L'Ara Pacis, dernier-né des musées de Rome, a ouvert vendredi, dévoilant après sept ans de travaux le nouvel écrin moderne de verre conçu par l'architecte américain Richard Meier pour protéger un petit autel antique érigé par l'empereur Auguste.
Ce projet, qui a nécessité sept ans de travaux , a suscité des critiques sans fin parmi ceux qui rêvent d'une ville fermée à l'architecture contemporaine.
La gare de Rome-Termini, érigée en 1939, était jusqu'à présent la seule grande construction moderne présente dans le centre historique de la capitale italienne. Désormais, il y aura l'Ara Pacis. Certes contemporain, ce bâtiment imaginé par l'architecte américain Richard Meier arrive à se fondre dans le paysage urbain très préservé de Rome grâce à sa longue et étroite silhouette ponctuée de panneaux vitrés et de blocs bruts de travertin, la roche calcaire beige clair typique de la région.
C'est au cœur de ce précieux coffret que repose l'Ara Pacis Augustae, (Autel de la Paix Augustéenne), un petit enclos sacrificiel à ciel ouvert de dix mètres sur onze, en marbre blanc, orné de sculptures représentant notamment l'empereur Octave Auguste et la famille impériale accomplissant des rites religieux.
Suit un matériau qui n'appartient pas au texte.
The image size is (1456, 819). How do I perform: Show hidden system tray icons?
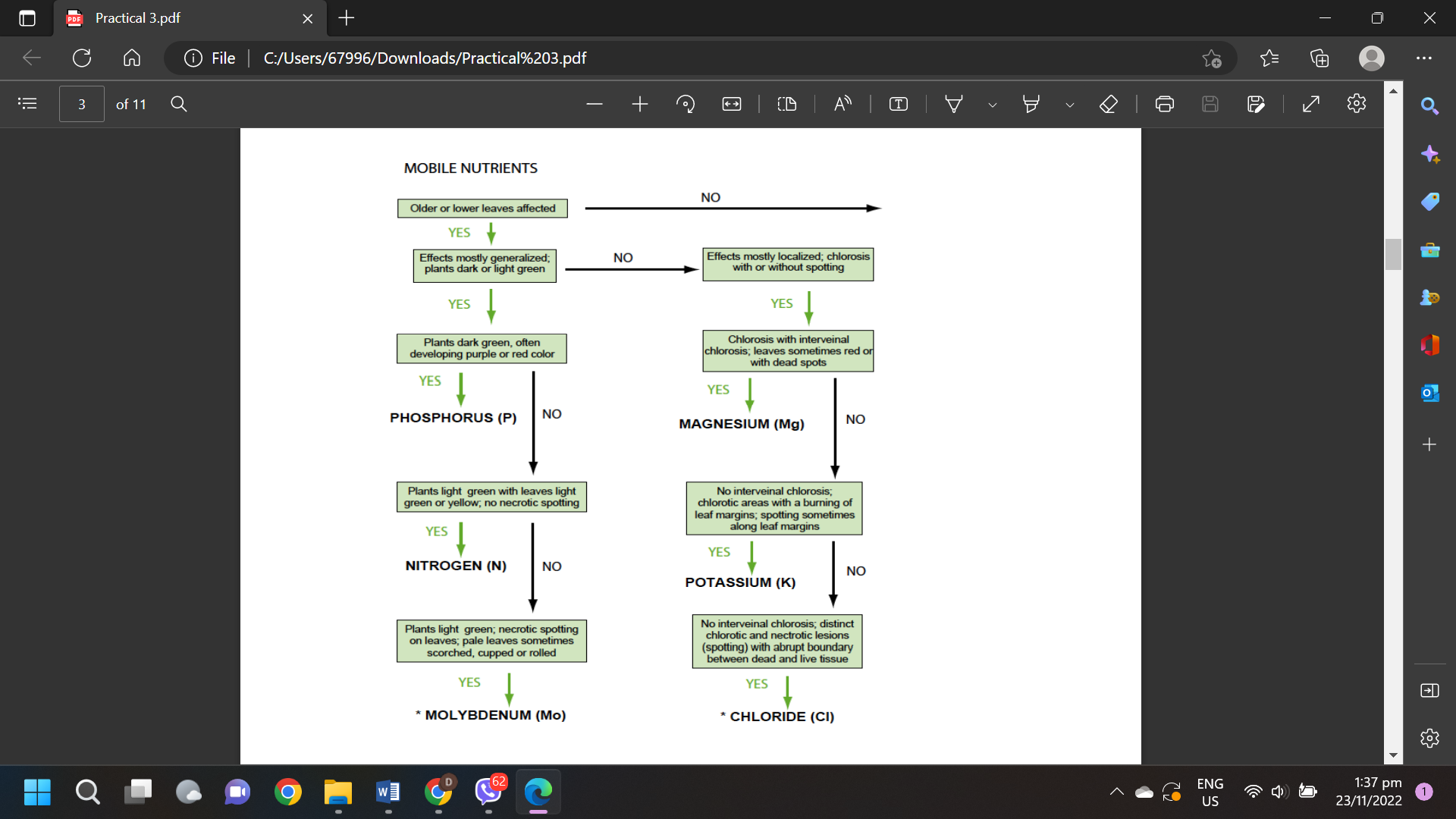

L'Ara Pacis Augustae a été bâti entre 13 et 19 av JC pour célébrer la paix établie par cet empereur après ses victoires en Gaule et en Espagne.
En 1938, Mussolini avait fait reconstruire sur les berges du Tibre cet édifice bâti à l'origine sur le Champ de Mars, l'entourant d'une première construction de béton et de verre pour le protéger des intempéries. Dans la nouvelle Ara Pacis, un système prévu par Richard Meier maintiendra la température entre 20 et 22 degrés centigrades et un taux d'humidité constant pour protéger l'autel de la pollution et des vibrations.
"Ce lieu est le symbole d'une Rome moderne et antique", a résumé depuis le haut des marches de l'autel baigné de lumière Walter Veltroni, le maire de Rome, qui a fait coïncider l'inauguration de l'Ara Pacis avec l'anniversaire de la fondation de Rome, le 21 avril de l'an 753 av JC.
"Quand on fait des choses nouvelles, il est normal que cela suscite des discussions", a-t-il souligné, rappelant les critiques suscitées à Paris par la construction "de la pyramide du Louvre ou des Halles".
Les toutes premières polémiques sont nées en Italie dès 1996 lors de l'attribution du projet à l'équipe de Richard Meier, et elles ne se sont en réalité jamais taries.
"Le débat et la discussion sont sains. Je suis heureux de susciter la critique car elle a du bon, elle permet aux gens de prendre conscience de l'importance de l'architecture dans une ville, et elle permet surtout de donner vie à l'architecture", a commenté Richard Meier.
"Les grandes villes ne doivent pas faire que de la pure conservation du passé, mais elles doivent aussi avoir la capacité de créer du nouveau", a renchéri le maire de Rome.
Gianni Alemanno, membre du parti de droite conservatrice Alliance Nationale et candidat à la mairie de Rome pour les élections municipales du 28 mai, a ravivé ces derniers jours la polémique sur l'Ara Pacis.
"Si nous gagnons le 28 mai, nous démonterons l'œuvre de Meier et nous la reconstruirons en banlieue", a-t-il affirmé, évoquant "une balafre dans le cœur de la cité, un acte d'arrogance intellectuelle envers les citoyens".
Plus qu'un musée, l'Ara Pacis est aussi un complexe qui ouvrira prochainement en son sein un auditorium, une librairie, des salles d'exposition et une terrasse sur le Tibre.
Walter Veltroni a réaffirmé vendredi sa promesse de construire un tunnel le long de l'Ara Pacis pour y dévier les voitures et donc dégager une partie des quais pour installer la terrasse attenante au musée.